Por falar em prodígio, está voltando a cinemas selecionados de seis capitais brasileiras, em cópia restaurada, a obra-prima Hiroshima meu amor (1959), primeiro longa-metragem de ficção de Alain Resnais e também o primeiro roteiro da escritora Marguerite Duras.

Quem não viu não pode perder e quem viu certamente vai querer revisitar esse filme inesgotável, que rompeu as fronteiras entre ficção e documentário ao narrar a fugaz história de amor entre uma atriz francesa (Emmanuelle Riva) e um engenheiro japonês (Eiji Okada), ambos marcados pela guerra: ele perdeu parentes e amigos na destruição de Hiroshima, ela foi execrada pela população de sua cidade e encerrada num porão pela família por ter-se relacionado com um soldado alemão durante a Ocupação.

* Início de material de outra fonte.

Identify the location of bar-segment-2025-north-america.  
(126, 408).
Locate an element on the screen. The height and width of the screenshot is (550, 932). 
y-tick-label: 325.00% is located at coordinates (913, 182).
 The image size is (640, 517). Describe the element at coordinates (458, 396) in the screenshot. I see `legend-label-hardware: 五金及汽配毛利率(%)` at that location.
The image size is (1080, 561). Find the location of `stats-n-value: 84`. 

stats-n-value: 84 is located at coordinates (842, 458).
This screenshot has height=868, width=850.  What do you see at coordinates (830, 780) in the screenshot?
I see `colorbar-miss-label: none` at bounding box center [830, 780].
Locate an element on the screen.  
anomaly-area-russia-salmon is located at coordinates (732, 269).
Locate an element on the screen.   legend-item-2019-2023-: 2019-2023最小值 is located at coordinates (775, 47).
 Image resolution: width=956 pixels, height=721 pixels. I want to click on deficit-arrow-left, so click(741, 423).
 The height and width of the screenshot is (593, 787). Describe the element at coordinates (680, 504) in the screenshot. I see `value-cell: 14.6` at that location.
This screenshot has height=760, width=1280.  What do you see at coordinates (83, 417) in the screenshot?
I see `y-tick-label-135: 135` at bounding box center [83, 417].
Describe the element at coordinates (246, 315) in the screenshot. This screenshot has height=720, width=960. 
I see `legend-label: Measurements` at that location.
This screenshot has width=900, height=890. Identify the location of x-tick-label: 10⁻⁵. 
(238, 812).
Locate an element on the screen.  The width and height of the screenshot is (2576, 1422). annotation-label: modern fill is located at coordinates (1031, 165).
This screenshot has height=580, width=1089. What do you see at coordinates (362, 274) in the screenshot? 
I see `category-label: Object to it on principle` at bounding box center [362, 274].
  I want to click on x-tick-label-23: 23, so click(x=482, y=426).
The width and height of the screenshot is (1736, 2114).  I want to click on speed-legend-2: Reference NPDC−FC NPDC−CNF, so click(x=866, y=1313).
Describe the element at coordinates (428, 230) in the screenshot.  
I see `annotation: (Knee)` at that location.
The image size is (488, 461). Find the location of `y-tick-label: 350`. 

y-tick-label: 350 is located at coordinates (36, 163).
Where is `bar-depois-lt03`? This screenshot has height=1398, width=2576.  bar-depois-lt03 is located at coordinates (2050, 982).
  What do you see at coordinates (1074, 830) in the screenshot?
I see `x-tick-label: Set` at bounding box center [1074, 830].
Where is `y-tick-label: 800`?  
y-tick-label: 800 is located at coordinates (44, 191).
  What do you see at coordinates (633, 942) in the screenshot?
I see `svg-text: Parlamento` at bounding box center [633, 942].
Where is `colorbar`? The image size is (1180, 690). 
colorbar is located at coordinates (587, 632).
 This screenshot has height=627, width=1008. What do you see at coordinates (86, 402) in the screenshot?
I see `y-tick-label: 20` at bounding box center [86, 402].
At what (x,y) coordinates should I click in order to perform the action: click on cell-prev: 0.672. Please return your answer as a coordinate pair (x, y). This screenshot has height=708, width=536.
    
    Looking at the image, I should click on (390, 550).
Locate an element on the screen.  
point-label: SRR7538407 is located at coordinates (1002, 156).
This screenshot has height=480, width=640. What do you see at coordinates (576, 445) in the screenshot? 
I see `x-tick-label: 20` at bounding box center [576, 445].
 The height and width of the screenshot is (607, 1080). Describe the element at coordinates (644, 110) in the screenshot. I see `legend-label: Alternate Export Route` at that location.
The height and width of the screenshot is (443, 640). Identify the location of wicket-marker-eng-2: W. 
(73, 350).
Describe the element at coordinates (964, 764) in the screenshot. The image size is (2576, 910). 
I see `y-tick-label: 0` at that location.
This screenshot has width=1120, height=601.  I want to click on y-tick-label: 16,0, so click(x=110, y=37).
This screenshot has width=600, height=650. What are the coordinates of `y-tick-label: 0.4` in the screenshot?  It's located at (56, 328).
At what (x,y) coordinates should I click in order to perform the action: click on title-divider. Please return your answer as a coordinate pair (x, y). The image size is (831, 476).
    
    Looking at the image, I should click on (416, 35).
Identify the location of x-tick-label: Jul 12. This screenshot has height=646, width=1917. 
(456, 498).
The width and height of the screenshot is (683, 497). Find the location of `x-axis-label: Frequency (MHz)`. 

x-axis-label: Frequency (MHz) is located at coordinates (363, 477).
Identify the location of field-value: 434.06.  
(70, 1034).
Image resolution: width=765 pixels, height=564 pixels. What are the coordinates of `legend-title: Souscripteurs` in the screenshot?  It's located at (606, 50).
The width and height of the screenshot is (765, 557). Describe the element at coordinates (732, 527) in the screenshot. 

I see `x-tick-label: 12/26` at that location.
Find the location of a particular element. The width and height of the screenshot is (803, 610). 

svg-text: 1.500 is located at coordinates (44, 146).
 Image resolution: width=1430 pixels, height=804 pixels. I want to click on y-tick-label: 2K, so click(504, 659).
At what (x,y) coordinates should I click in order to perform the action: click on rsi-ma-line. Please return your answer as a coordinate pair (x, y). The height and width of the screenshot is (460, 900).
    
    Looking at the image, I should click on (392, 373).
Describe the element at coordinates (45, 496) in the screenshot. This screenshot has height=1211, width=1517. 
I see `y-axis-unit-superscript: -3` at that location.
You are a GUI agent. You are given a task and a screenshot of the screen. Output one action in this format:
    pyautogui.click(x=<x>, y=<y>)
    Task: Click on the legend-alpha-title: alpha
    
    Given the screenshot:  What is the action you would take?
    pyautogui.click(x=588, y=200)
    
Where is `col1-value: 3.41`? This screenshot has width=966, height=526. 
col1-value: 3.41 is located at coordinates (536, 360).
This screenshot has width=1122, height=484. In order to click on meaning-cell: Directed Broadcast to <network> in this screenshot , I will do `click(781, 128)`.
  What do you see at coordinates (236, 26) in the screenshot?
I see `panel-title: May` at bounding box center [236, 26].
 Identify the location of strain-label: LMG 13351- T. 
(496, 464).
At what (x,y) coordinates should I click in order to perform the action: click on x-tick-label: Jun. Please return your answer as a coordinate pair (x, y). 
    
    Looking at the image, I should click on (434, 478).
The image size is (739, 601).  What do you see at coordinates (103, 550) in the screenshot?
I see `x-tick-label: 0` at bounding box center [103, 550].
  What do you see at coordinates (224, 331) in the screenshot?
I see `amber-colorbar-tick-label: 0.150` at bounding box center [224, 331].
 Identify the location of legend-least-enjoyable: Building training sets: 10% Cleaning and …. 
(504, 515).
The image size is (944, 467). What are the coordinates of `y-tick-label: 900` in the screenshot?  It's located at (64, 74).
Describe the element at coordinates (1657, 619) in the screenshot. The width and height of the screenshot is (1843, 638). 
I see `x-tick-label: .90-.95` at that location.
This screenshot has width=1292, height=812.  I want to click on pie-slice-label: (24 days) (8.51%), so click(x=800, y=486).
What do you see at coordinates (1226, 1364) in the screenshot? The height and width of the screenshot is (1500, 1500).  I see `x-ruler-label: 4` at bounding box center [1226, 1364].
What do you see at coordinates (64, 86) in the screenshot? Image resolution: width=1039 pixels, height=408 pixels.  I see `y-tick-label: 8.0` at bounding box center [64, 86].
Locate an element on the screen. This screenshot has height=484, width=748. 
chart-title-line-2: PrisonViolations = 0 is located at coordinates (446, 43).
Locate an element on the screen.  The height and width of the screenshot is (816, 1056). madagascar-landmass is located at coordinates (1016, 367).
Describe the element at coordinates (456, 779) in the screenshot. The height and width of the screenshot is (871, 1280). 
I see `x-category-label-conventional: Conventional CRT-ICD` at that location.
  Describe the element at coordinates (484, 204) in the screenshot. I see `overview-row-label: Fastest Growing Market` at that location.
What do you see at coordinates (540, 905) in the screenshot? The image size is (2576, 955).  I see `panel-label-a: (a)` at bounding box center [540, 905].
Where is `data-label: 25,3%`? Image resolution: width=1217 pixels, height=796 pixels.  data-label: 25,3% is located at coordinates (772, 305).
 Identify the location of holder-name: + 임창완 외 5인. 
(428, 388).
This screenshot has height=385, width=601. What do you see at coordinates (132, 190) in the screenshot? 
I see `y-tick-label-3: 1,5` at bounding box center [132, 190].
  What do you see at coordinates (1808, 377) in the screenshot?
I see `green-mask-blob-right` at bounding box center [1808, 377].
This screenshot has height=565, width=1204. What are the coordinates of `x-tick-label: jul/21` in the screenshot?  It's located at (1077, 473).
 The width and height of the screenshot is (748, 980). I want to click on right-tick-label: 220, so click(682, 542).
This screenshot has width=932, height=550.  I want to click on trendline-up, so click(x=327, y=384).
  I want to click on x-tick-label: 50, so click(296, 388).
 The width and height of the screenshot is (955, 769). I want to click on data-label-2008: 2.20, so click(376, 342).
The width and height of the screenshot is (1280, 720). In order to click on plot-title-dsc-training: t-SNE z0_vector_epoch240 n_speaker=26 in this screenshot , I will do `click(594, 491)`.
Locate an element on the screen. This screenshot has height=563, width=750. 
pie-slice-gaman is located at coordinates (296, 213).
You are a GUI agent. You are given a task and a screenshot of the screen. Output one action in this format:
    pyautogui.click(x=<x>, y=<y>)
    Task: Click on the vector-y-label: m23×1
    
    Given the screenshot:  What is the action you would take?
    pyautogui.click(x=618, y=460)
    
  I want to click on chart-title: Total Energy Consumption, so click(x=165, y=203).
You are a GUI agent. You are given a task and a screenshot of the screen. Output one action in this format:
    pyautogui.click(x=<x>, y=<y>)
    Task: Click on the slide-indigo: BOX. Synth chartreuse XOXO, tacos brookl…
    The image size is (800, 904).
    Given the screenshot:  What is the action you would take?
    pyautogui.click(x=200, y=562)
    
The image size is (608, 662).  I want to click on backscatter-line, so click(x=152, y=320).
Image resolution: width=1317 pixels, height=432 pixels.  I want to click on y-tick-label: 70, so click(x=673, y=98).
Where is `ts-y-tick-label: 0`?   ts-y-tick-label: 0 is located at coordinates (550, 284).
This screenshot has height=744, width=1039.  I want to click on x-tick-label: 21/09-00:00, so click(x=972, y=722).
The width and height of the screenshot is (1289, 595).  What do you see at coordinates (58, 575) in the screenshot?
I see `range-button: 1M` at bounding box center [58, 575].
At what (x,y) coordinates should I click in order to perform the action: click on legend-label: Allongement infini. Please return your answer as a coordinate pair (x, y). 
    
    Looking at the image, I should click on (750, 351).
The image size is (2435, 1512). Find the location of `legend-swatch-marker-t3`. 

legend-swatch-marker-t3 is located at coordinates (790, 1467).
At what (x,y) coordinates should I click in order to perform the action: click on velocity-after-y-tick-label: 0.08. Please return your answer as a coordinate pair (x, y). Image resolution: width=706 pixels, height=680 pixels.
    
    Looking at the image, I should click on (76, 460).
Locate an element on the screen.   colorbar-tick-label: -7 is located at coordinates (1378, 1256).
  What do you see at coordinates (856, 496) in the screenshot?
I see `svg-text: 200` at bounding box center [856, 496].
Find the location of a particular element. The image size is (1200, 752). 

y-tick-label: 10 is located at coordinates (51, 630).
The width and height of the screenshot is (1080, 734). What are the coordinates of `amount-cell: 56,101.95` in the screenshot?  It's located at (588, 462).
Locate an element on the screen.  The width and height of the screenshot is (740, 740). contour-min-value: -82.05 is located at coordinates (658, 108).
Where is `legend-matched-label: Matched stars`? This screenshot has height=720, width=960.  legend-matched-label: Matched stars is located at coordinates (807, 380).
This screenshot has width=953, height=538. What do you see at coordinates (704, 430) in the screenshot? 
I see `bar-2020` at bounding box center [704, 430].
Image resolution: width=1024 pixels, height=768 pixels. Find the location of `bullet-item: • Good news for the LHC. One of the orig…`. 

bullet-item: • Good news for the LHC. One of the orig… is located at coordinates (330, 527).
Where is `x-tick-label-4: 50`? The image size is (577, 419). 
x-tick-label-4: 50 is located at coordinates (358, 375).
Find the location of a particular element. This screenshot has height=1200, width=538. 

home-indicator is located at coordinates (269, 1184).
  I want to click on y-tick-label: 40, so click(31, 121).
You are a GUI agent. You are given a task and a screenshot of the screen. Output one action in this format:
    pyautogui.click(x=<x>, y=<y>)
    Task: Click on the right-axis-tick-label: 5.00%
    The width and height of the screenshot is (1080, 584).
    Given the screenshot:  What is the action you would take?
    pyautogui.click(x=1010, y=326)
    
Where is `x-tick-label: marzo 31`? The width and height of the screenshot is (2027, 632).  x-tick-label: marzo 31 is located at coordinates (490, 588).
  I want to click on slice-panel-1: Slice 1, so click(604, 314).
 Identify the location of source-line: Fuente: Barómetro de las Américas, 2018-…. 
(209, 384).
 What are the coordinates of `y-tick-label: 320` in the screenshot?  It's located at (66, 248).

Rodado num preto e branco pleno de matizes, cadenciado pelo texto poético de Duras, pela música hipnótica de Georges Delerue e Giovanni Fusco, pelos travellings elegantes que seriam marca registrada do diretor, o filme de Resnais entrelaça como poucos o drama pessoal ao destino histórico dos povos, sem baratear nem uma coisa nem outra. Diante disso, só resta ao crítico dizer, repetindo o título daquele belo filme de Elem Klimov: vá e veja.